A: I agreed with the decision by Yale and I certainly think that publishing the cartoons and the likenesses of Muhammad in the way they appeared in those cartoons would have been a gratuitous act.Q: Do you think there would have been violence in reaction to the republication of the cartoons?
A: Certainly the experience has been that up to now the republication of some of these cartoons has caused an even more violent reaction than the initial publication.Q: Would that violence have taken place on Yale’s campus or elsewhere?
A: I think it was a more generic threat. The violence in the case of the Danish cartoons mainly happened abroad in places like Kabul, Afghanistan. But it’s violence nonetheless.Q: When would the concern about possible violence be outweighed by the obligation to protect free speech?
A: It’s a judgment call, of course. The question is: on balance, how much of the academic purpose of this book is stymied by the fact of not publishing the cartoons? I don’t think it’s
stymied at all since the images are accessible elsewhere, especially online.Q: What else influenced your recommendation to the University?
A: What was kind of decisive for me in a way as I looked through the background and some of the material was that the American newspapers took the decision not to publish the images back in 2005. I think one did, but the Washington Post and New York Times and Boston Globe did not.
Readers might be interested in Jytte Klausen’s response to Ambassador Negroponte’s remarks. “Negroponte cancelled my illustrations because of ‘a generic threat’,” she emailed me, “and because he considered the illustrations ‘a gratuitous act.’ I wonder how he knew that? He never read the manuscript?”

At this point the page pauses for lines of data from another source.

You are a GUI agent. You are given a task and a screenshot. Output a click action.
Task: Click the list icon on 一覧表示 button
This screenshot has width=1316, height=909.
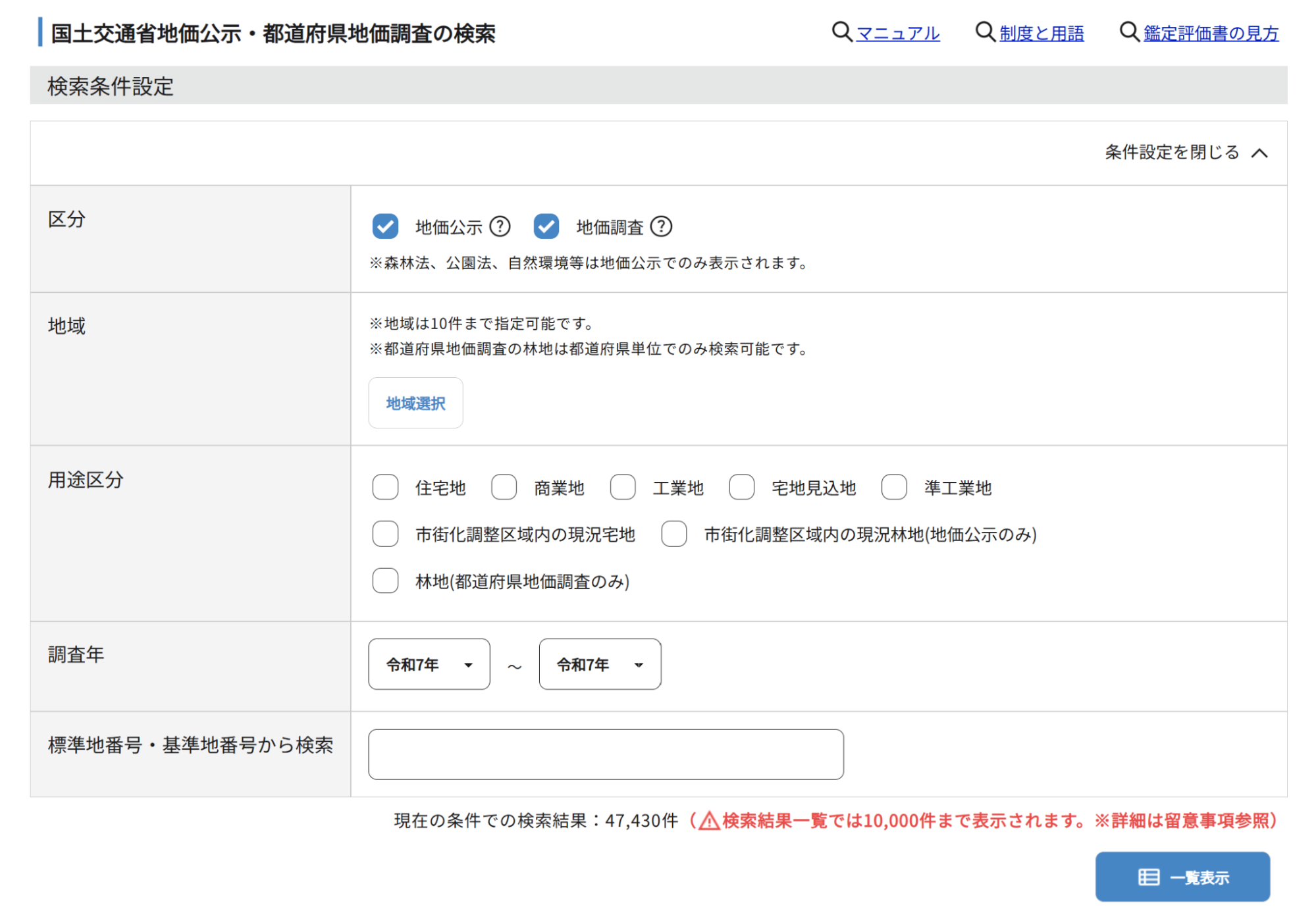(x=1149, y=877)
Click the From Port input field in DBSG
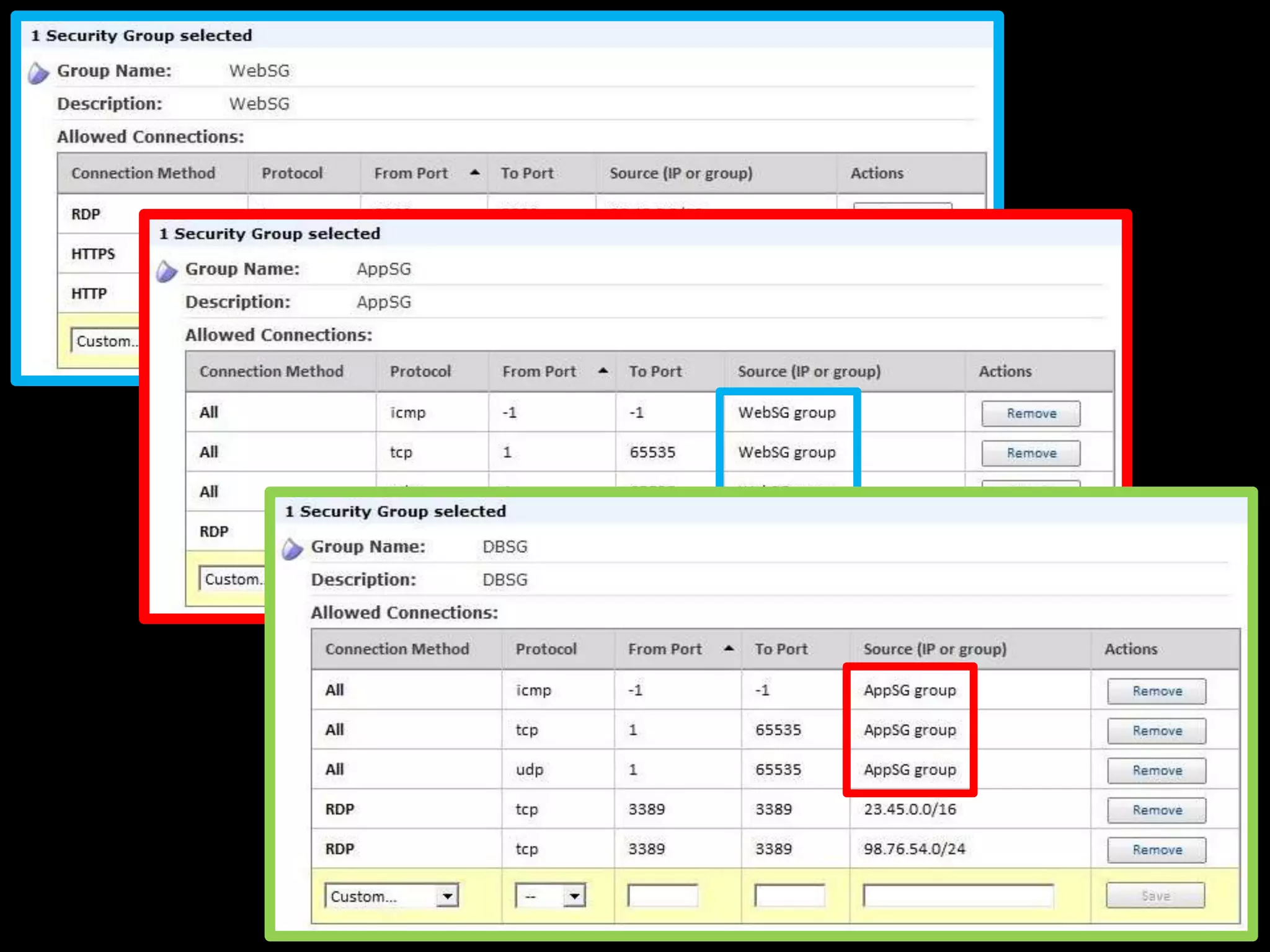This screenshot has height=952, width=1270. 662,896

I’ve always admired Sydney Smith’s quip that he never read a book before reviewing it because he found that doing so “prejudiced one.” John Negroponte and the other “experts” show that Smith’s witticism is not always a funny remark.
* * * UPDATE: a friend who is knowledgeable about this episode makes an insightful observation about Ambassador Negroponte’s intervention: “Negroponte says that he agreed with the University’s decision. That implies that the University had made up its mind in advance of even getting in touch with him. He agreed. He didn’t counsel or persuade. I view this as crucial in establishing that the University did not operate in good faith—that it was NOT interested in the interests of academic freedom, historical truth or fairness. It was interested from the outset entirely in squelching the cartoons because they would damage what the University perceived as its own, corporate (economic) self-interest. And this comes back to your point about the character of American universities today. As a corporation it acted as any corporation would act—General Motors or Bank of America. To my mind, it has sullied not only its own credibility as a scholarly institution, but it has debased the meaning of the university itself.”
My only quibble is that I suspect that most corporations (thought perhaps not Government Motors) would act a whole lot better.